Smack Mellon | March 1 - April 6, 2003

Curator Denise Carvalho organized this intriguing and well-presented 11 artist group show. While the exhibition may be titled Raw, its inquiries are organized more by an observation of architecture, elevation, and geography, rather than rawness as being that which is fresh, unfinished, or imbued with a Bataillean in-your-face sense of disgust. The displayed works are calmly meditated and wholly finished spatial musings. None of the artists present objects or paintings, instead, photography, video installation, wall drawing, sound, 16mm film, and computer terminals are employed. The artists involved are Katya Sander, Jenny Marketou, Jenny Perlin, Birgit Ramsauer, the group neuroTransmitter, Francois Bucher, Grady Gerbracht, Alex Vilar, Pia Lindman, Charlie Citron, and Sally Gutierrez. While rawness might imply a certain natural state, these artists process the notion through well-crafted technological media.

In one video projection piece with headphones, “City Game TV,” artist Sally Gutierrez interviews five office workers in the World Trade Center (pre-9/11) about their relationship to their window views. Gutierrez teases out the connection between the occupant’s self-image and their place in the architectural hierarchy in having a window, or better yet, a corner office. There is something soothing in the relaxed mundanity of some the interviews—the continual hushing of the air conditioning, the ant-like river tugs below. Some of the interviewees took their building elevation as a kind of beatific daily wonder—the majesty of scale; others admitted to a secret thrill of power—of being elevated above the crowds and bestowed with a godly panoptical view. In a split screen format, Gutierrez also shows some rather drab footage of the vistas below, reminiscent of public access TV, but one senses that perhaps this is a conscious turn away from the visually spectacular towards a poetics of social engagement with the artist as a self-effacing social archeologist.

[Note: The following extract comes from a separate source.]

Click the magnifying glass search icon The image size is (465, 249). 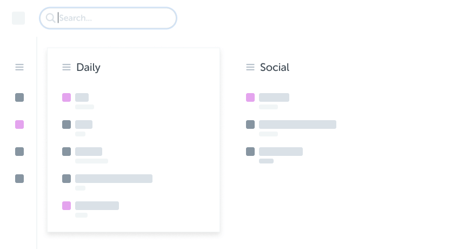pyautogui.click(x=50, y=18)
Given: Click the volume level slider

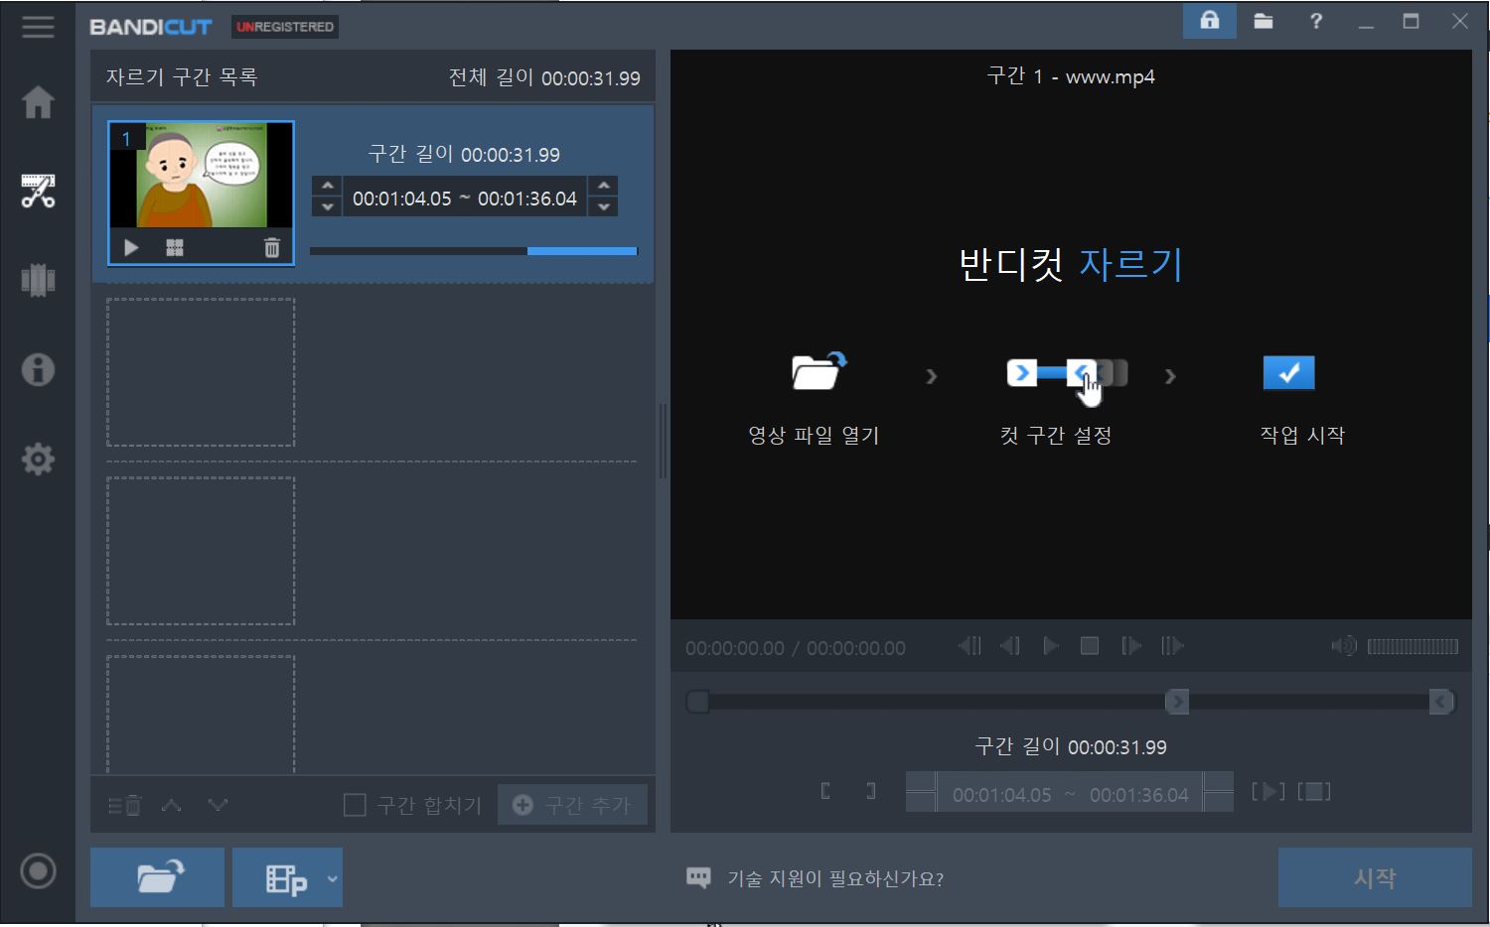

In “Joe Goes Around the World,” Charlie Citron presents a photo series with people from Delhi to Florida to Jerusalem to Warsaw posing with his worn out G.I. Joe doll. By changing the context for Joe in each photo, a fictive narrative is created of Joe’s world-weary perambulations. At times the doll is shot in such a way as to transform him into a blurred snapshot of a real person—another pilgrim at a global landmark like the Wailing Wall. At other times, the passivity in the fate of a posable doll is brought forward, as when Joe is posed amidst a crowd of fanatical figurines of China’s cultural revolution— lost in the revolutionary mob, Joe reads like an ambivalent and haggard spectator to history.

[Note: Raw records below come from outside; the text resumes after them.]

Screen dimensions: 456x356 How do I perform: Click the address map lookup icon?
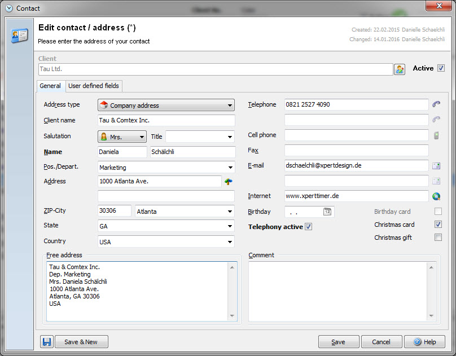click(229, 181)
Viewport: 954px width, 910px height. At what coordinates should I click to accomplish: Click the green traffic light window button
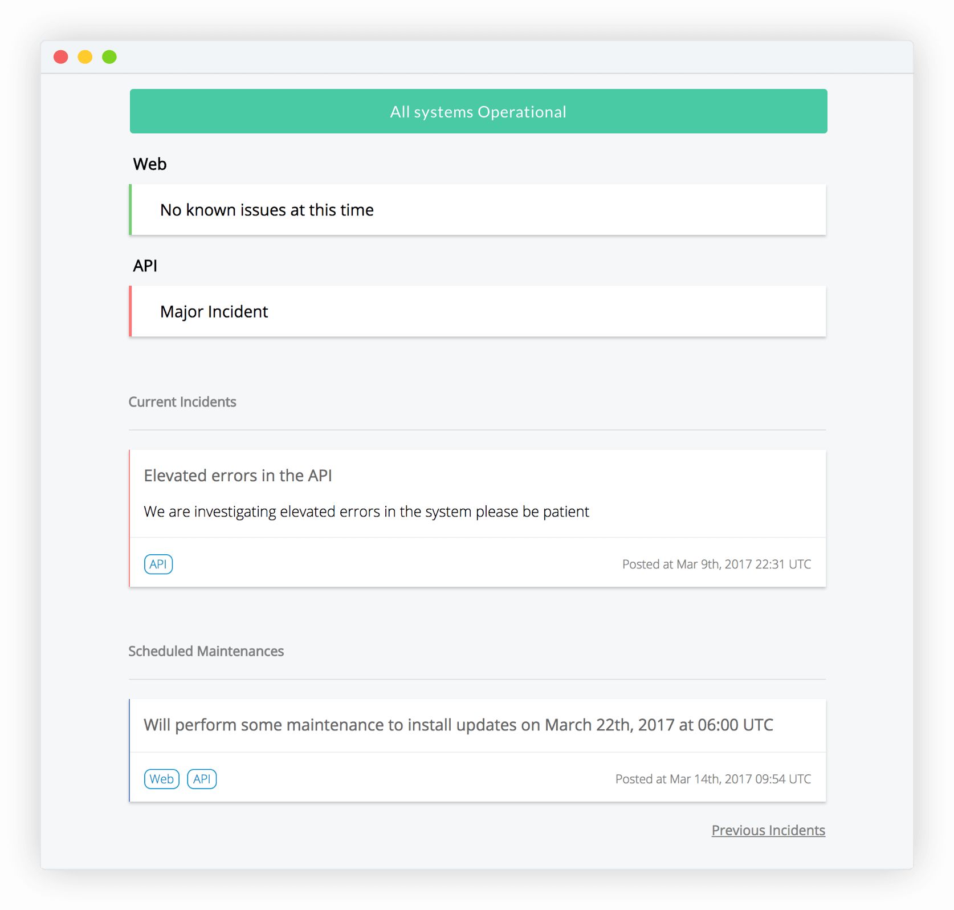pos(109,56)
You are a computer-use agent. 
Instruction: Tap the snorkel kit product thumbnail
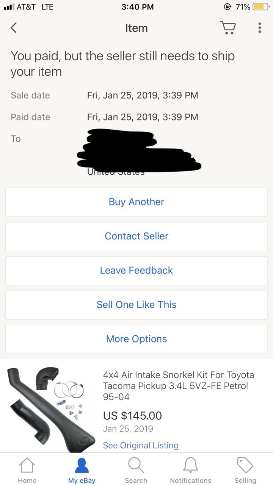[52, 409]
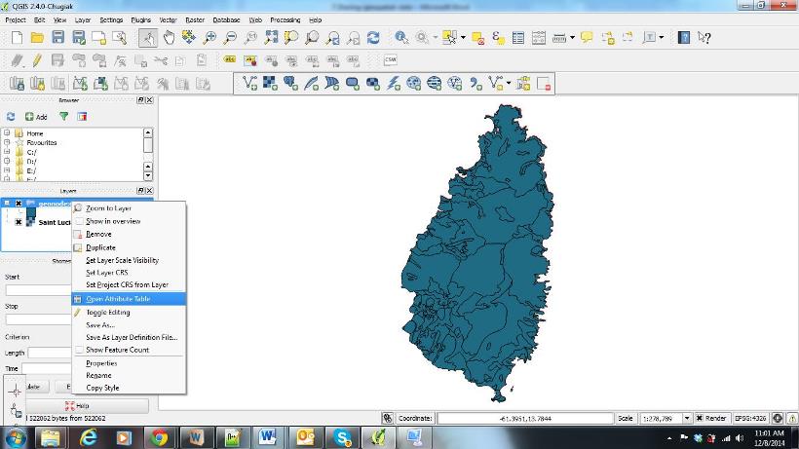
Task: Open the measure tool dropdown arrow
Action: point(572,38)
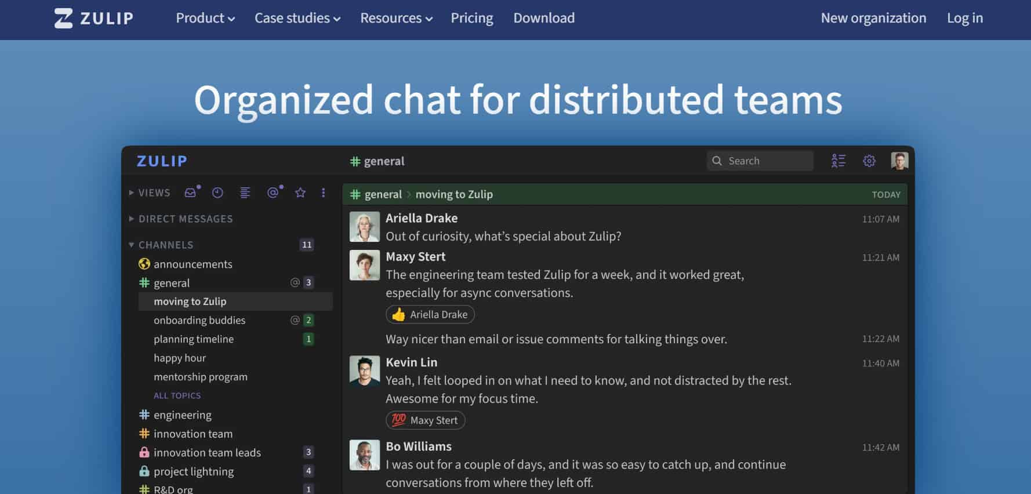
Task: Open the Case studies dropdown menu
Action: click(297, 18)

A medium size video projection piece by Pia Lindman cycles through three fixed viewpoints—the temporary World Trade Center viewing platform, Yankee Stadium, and an placeless perspective underneath the Van Wyck Expressway. Through an effect like time lapse photography, the moving elements in the scenes create trailing blurs, with crowds of people looking like cocooning swarms. The piece recalls Andreas Gursky’s massive photographs, though Lindman’s sense of the sublime is more dispassionate and less consciously manipulative than Gursky’s. While the checklist may declare a desire to "address [the] cultural, social, political and economic conditions of the site" it instead presents a surprisingly neutral meditation on human scale in the urban environment. Incidentally, this tendency to laminate contextual meanings onto the works in the form of copious (and at times exculpatory) texts is one of my few criticisms of the show as a whole, as the texts more often separate the viewer from good works, while doing little to buttress problematic ones. Here, the immaculate structure of the stadium is investigated less than the artist’s conscious remove, though this kind of vista watching is not the same as surveillance, that popular subject which predicates an interested, not disinterested, watcher.

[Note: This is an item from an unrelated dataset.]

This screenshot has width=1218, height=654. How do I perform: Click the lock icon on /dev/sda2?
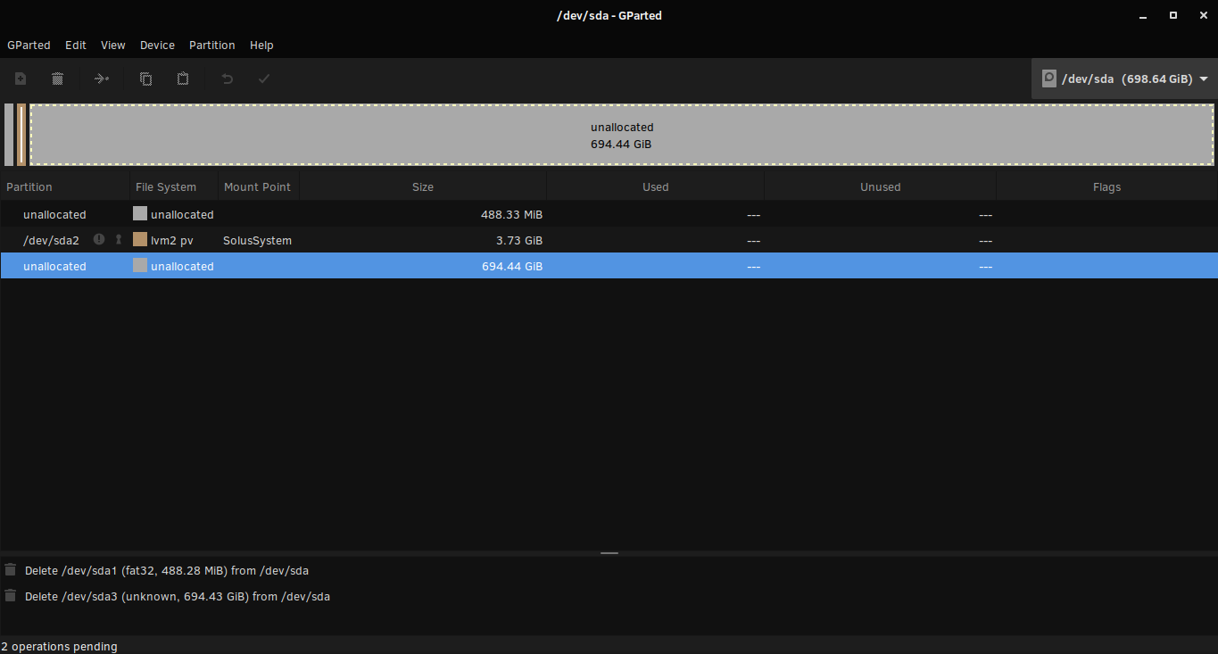tap(118, 240)
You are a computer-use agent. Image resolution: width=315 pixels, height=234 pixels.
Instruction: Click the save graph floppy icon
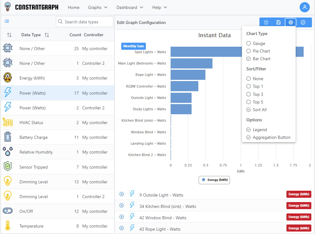278,22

"Upward Mobility," a giant video projection by Alex Vilar, records from behind the efforts of a man (presumably the artist) clambering atop all climbable street structures in New York and what might be London. The urgency of the person’s efforts, as he launches himself at one drainpipe or low roof after another, presents the question of whether the actor is attempting to escape from the urban structure, or to symbolically dominate it by rising above it in elevation, albeit temporarily. The question is left open, for as soon as he manages to climb onto the embankment, telephone shed, or outdoor restroom kiosk, we cut instantly to the start of another climbing sequence. The artist’s attitude towards partially escaping the laterally extending grid in favor of the indeterminate route of elevation is therefore not revealed. Deprived of this, we are not lead to assume anything about the vantage advantage of elevation, and this is perhaps the point.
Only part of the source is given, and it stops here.